## [GIVEN ENTRIES]
==============================

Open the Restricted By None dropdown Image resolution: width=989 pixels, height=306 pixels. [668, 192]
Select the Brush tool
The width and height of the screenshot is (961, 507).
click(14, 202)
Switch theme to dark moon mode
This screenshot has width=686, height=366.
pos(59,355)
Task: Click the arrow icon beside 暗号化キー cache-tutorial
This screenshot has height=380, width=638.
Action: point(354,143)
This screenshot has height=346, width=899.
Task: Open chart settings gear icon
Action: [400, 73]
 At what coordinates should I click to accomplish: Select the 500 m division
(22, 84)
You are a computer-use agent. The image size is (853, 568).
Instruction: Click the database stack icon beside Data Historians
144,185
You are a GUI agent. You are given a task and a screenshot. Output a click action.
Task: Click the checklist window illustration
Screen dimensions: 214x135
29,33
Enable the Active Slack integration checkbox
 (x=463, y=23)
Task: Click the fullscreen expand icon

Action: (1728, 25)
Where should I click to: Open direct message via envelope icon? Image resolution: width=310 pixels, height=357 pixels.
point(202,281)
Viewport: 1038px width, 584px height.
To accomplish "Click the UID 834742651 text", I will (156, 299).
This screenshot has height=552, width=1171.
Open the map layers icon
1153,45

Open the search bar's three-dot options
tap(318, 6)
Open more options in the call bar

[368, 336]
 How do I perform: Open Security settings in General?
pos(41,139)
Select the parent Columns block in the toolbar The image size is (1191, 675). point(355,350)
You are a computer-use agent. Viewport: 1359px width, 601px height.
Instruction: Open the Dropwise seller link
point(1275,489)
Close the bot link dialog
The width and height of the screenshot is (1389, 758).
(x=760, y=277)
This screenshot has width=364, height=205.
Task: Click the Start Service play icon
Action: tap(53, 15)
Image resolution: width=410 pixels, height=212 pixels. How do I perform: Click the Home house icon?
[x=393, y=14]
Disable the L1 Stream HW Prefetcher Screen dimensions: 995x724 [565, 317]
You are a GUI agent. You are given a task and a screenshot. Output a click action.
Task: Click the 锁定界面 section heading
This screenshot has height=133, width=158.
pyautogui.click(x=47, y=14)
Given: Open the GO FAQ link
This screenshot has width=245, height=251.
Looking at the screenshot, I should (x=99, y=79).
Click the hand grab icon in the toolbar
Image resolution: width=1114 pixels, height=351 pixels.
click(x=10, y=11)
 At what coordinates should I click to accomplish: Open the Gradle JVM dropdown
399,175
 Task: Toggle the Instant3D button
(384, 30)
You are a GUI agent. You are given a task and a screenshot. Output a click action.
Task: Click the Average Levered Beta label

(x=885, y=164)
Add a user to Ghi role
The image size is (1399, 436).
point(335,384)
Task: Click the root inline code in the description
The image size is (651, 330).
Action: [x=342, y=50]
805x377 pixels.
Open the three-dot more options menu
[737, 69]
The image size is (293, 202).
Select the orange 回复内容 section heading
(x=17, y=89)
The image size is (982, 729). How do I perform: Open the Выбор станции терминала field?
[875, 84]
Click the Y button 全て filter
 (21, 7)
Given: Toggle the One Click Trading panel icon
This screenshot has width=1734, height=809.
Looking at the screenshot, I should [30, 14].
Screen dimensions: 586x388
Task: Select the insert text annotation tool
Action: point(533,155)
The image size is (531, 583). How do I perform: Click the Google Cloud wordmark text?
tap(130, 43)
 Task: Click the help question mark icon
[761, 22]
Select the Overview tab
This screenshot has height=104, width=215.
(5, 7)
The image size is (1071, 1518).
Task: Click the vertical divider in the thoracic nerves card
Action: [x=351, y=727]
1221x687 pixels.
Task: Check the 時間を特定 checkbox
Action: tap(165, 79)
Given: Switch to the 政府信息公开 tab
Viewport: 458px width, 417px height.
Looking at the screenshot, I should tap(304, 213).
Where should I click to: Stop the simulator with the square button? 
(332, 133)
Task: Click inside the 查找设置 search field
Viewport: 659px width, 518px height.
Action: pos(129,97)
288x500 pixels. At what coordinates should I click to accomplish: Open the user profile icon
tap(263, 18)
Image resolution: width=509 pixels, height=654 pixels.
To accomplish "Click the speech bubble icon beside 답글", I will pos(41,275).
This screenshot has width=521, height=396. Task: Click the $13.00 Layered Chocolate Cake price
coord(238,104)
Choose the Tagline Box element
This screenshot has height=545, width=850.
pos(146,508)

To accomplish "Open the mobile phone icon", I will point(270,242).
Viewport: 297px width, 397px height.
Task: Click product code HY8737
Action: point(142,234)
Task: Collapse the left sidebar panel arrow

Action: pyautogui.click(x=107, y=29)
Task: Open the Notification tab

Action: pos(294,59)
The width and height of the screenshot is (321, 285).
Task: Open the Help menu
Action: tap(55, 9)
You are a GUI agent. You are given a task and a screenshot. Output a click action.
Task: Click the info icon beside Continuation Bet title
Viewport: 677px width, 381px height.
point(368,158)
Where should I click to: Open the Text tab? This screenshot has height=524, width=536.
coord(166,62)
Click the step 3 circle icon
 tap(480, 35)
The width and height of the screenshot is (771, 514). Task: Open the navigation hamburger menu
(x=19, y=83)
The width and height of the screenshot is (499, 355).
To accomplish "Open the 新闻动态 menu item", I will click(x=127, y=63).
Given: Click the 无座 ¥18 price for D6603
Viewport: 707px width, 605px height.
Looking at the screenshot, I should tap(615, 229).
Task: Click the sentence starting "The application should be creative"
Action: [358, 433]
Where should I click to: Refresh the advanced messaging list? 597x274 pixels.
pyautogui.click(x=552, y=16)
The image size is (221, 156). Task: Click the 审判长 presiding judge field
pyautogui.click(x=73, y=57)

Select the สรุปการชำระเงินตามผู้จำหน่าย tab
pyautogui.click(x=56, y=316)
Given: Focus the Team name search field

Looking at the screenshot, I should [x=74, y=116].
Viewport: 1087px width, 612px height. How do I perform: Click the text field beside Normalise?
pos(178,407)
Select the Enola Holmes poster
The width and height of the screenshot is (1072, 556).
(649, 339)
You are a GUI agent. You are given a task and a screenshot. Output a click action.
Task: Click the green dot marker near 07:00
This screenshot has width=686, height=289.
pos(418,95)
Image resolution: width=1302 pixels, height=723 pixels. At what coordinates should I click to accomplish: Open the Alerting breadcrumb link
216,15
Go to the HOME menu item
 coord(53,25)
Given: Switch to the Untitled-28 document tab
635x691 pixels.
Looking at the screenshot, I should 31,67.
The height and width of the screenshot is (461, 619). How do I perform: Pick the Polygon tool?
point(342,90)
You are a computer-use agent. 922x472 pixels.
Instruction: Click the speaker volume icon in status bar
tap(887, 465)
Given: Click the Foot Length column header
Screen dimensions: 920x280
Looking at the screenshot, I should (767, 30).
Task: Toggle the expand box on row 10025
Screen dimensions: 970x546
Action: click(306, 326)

==============================

## [PROBLEM TO SOLVE]
Copy out the lines of the records above in which the string "toolbar" appears.

## [ANSWER TO THE PROBLEM]
Select the parent Columns block in the toolbar The image size is (1191, 675). point(355,350)
Click the hand grab icon in the toolbar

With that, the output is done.